On 06/13/2016 03:30 PM, Christian Köstlin wrote:

> Tree!T tree(T)(Tree!T left, T node, Tree!T right) {
>   return new Tree!T(left, node, right);
> }

This works but I don't know whether it's a bug or not:

Tree!T tree(TT, T)(TT left, T node, TT right) {
  return new Tree!T(left, node, right);
}

Perhaps this is better:

Tree!T tree(TL, T, TR)(TL left, T node, TR right) {
  return new Tree!T(left, node, right);
}

Ali

On Monday, 13 June 2016 at 22:54:13 UTC, Ali Çehreli wrote:
> Tree!T tree(TL, T, TR)(TL left, T node, TR right) {
>   return new Tree!T(left, node, right);
> }
>

There's also this:

    Tree!T tree(TL, T, TR)(TL left, T node, TR right) if(
        (is(TL == Tree!T) || is(TL == typeof(null))) &&
        (is(TR == Tree!T) || is(TR == typeof(null)))
    ){
      return new Tree!T(left, node, right);
    }

On 6/14/16 6:05 AM, pineapple wrote:
> On Monday, 13 June 2016 at 22:54:13 UTC, Ali Çehreli wrote:
>> Tree!T tree(TL, T, TR)(TL left, T node, TR right) {
>>   return new Tree!T(left, node, right);
>> }
>>
>
> There's also this:
>
>     Tree!T tree(TL, T, TR)(TL left, T node, TR right) if(
>         (is(TL == Tree!T) || is(TL == typeof(null))) &&
>         (is(TR == Tree!T) || is(TR == typeof(null)))

Alternative: if(is(typeof({Tree!T x = TL.init; x = TR.init; })))

This may seem similar, but actually can accept things that convert to Tree!T as well.

The issue with the OP code is that the compiler is trying to match T with the two null parameters, and can't work out the deduction.

-Steve

- [Work to complete]
1/ List every distinct template type parameter name that appears in the function signatures in the thread about the D tree function.
2/ List each line of the records that contains the word "agent".
The records below come from a different source than the thread above and are unrelated to it.

- [Provided information]

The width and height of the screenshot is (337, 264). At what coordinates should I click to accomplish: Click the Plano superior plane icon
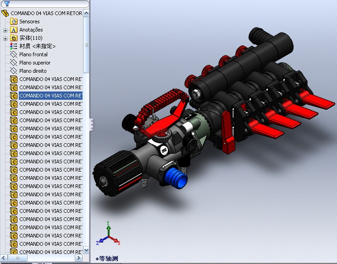pyautogui.click(x=14, y=63)
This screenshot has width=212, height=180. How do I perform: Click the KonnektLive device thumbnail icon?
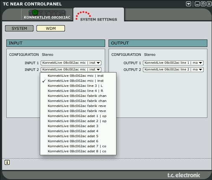point(47,13)
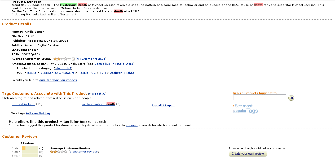Focus the Search Products Tagged with field
This screenshot has width=335, height=157.
coord(259,98)
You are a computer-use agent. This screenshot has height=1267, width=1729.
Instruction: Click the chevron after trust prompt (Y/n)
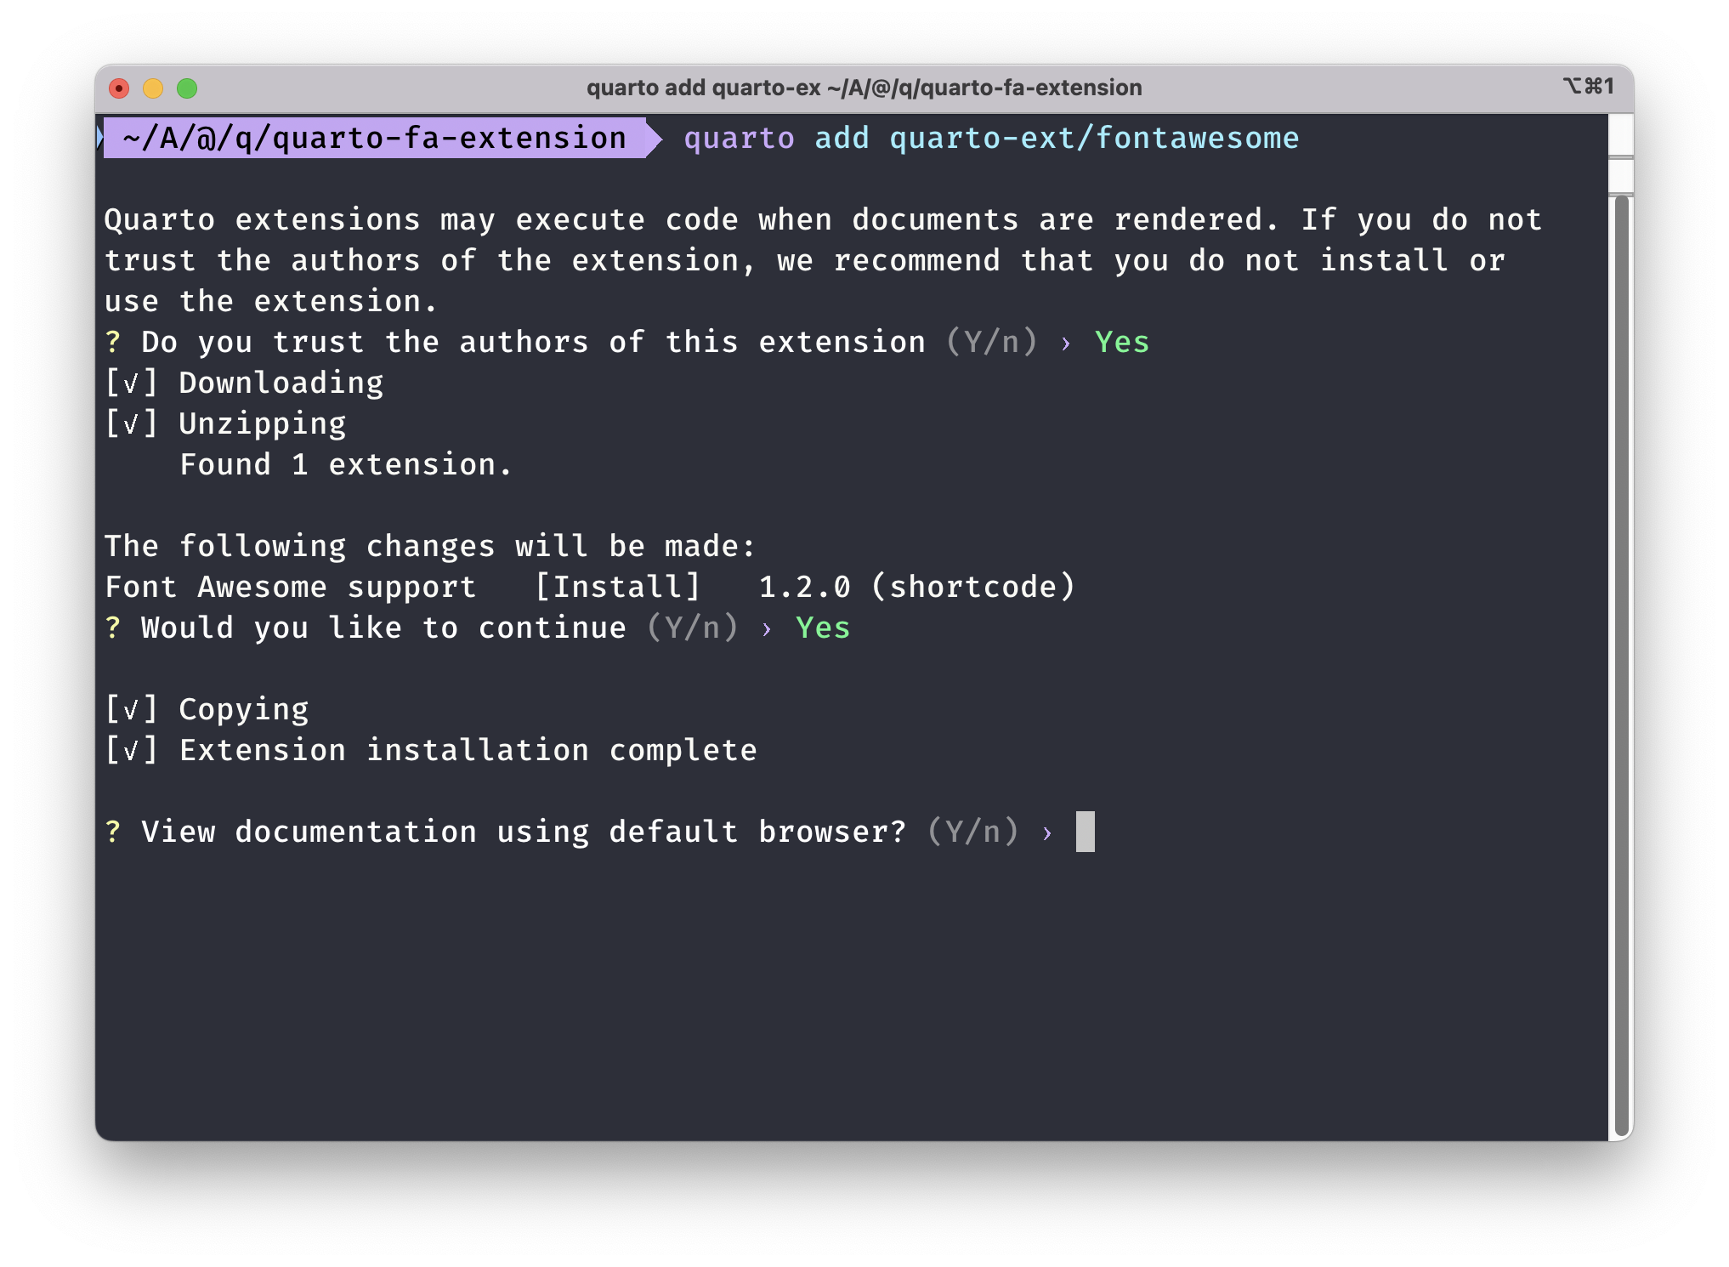[1066, 344]
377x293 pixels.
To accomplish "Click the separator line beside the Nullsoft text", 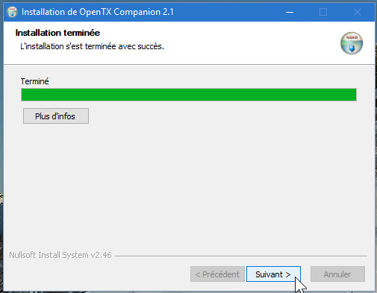I will 241,256.
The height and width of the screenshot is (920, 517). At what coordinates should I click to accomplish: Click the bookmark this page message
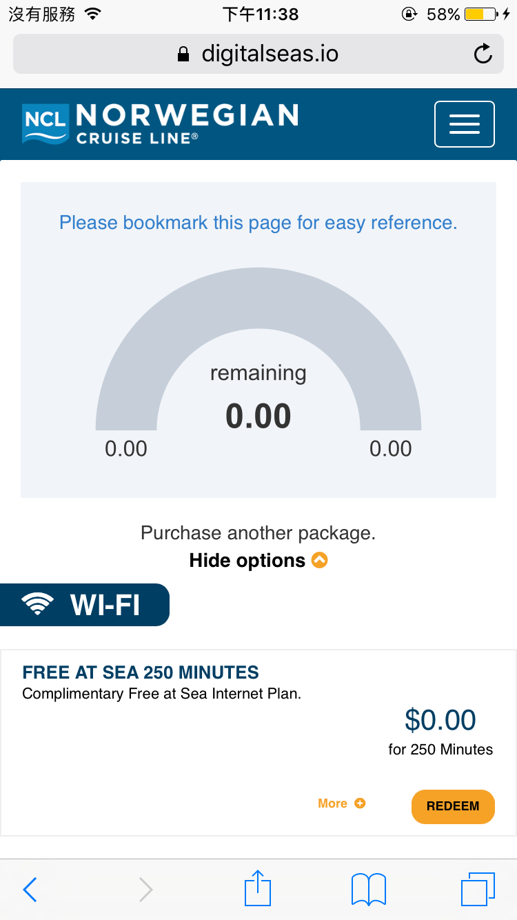[x=259, y=223]
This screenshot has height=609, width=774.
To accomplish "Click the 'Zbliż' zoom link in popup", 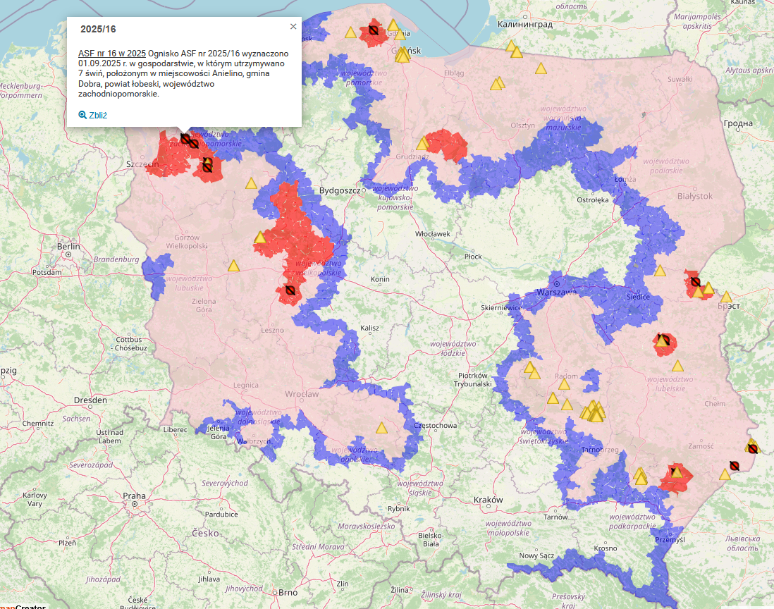I will point(97,115).
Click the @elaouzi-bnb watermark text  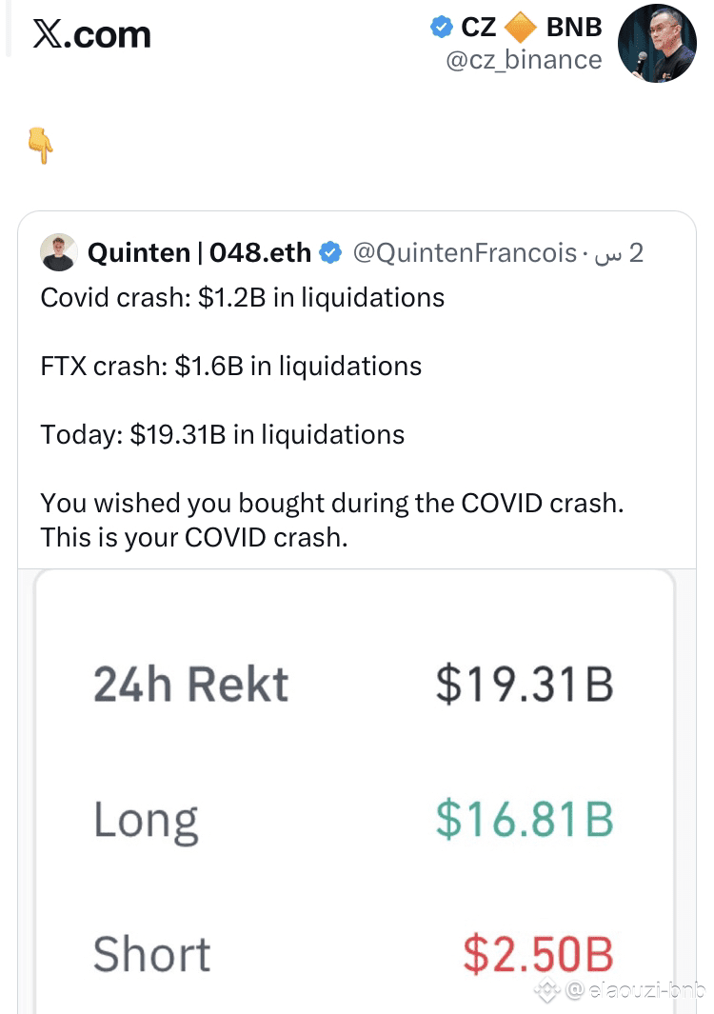click(635, 991)
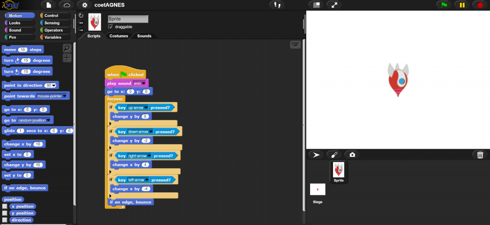Image resolution: width=490 pixels, height=225 pixels.
Task: Tick the direction watcher checkbox
Action: (5, 220)
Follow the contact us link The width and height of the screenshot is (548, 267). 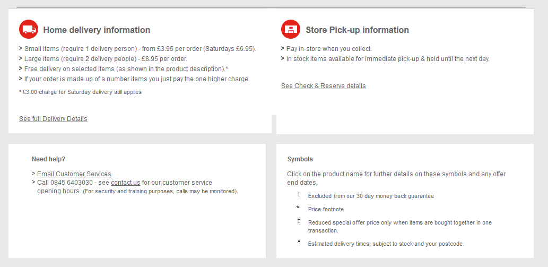point(126,183)
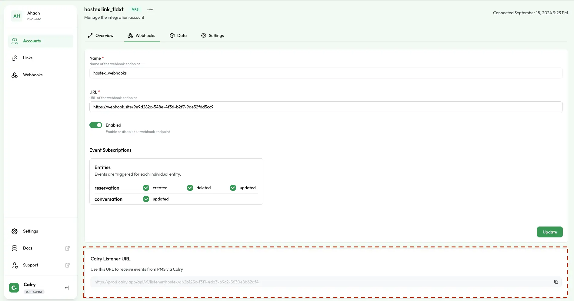Click the Links chain icon

coord(15,58)
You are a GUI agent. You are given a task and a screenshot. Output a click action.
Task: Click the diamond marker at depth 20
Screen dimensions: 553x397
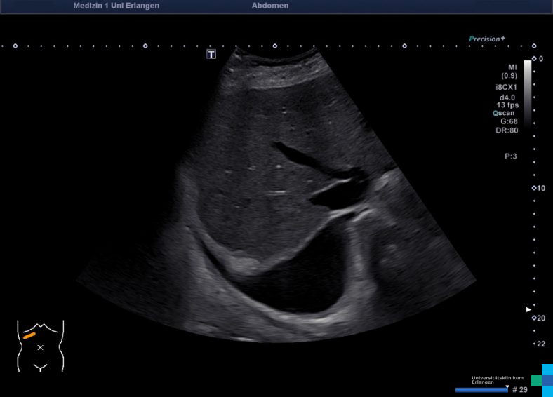tap(534, 318)
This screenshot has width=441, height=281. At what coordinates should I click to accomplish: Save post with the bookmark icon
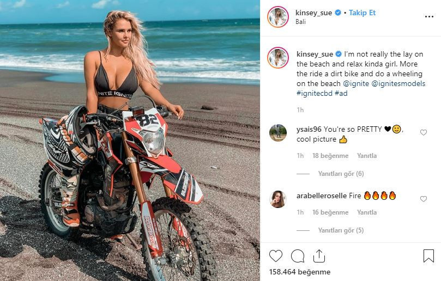pos(428,256)

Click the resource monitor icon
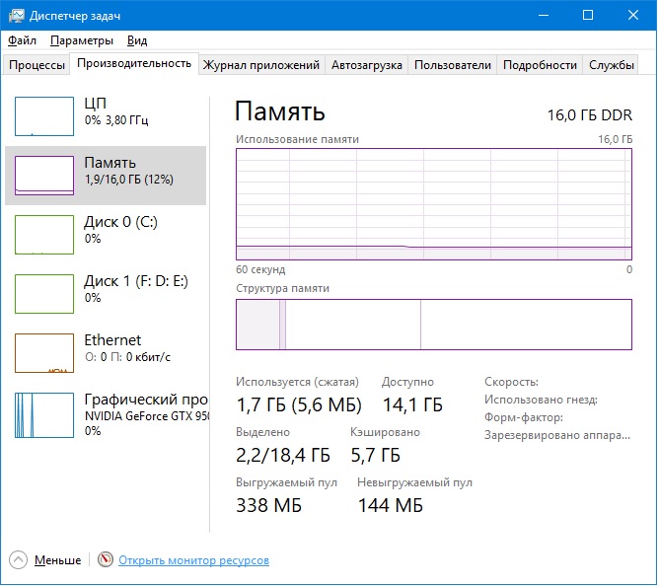coord(106,560)
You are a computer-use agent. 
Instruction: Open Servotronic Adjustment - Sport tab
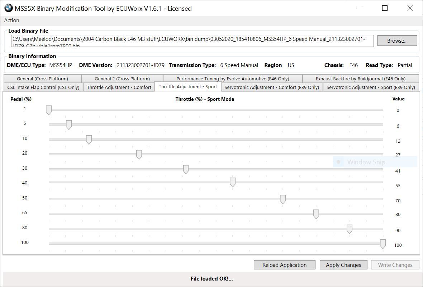point(370,87)
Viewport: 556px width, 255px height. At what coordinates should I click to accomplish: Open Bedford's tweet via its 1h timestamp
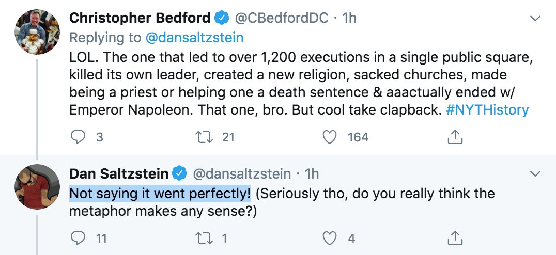[350, 19]
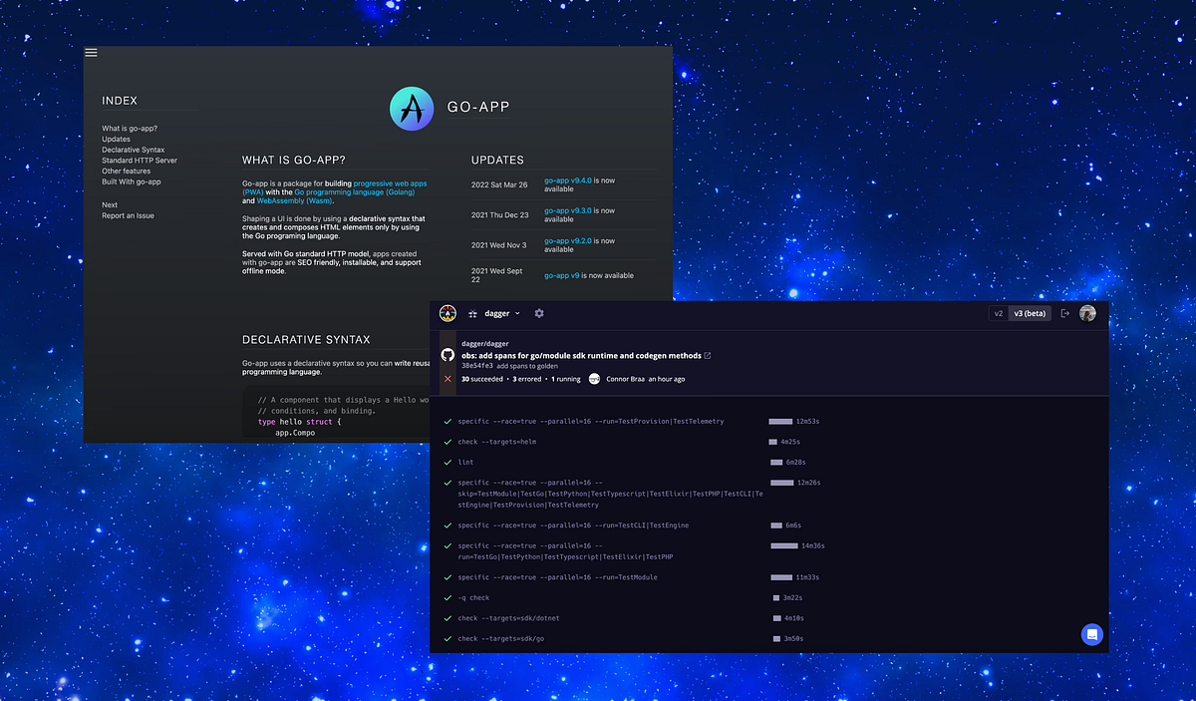This screenshot has height=701, width=1196.
Task: Click the green checkmark beside lint
Action: click(447, 462)
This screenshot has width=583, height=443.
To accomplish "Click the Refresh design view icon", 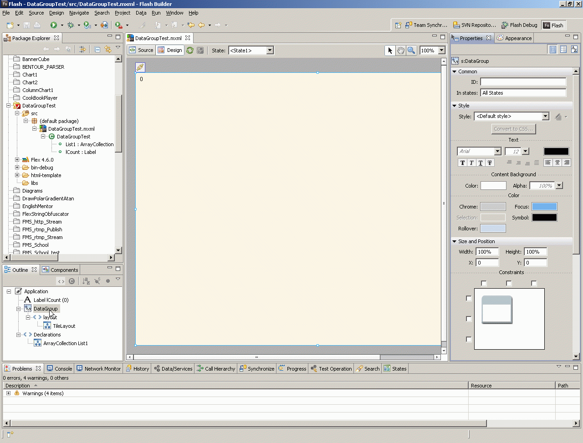I will pos(190,51).
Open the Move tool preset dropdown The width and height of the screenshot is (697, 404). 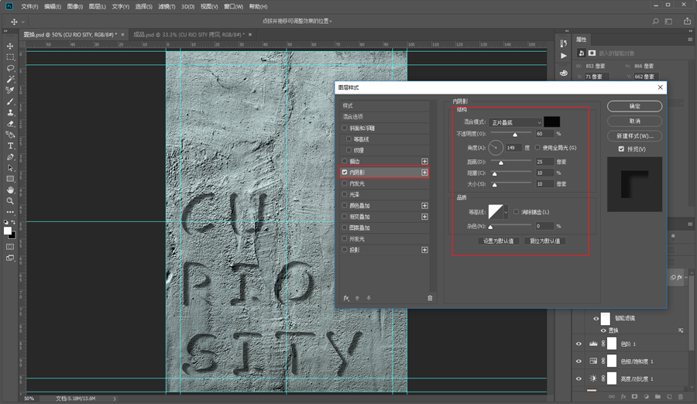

- [Solved problems]
1/ T, TT, TL, TR

2/
You are a computer-use agent. This screenshot has height=1267, width=1729.
You are a GUI agent. You are given a task and a screenshot. Output a click action.
You are a computer-use agent. 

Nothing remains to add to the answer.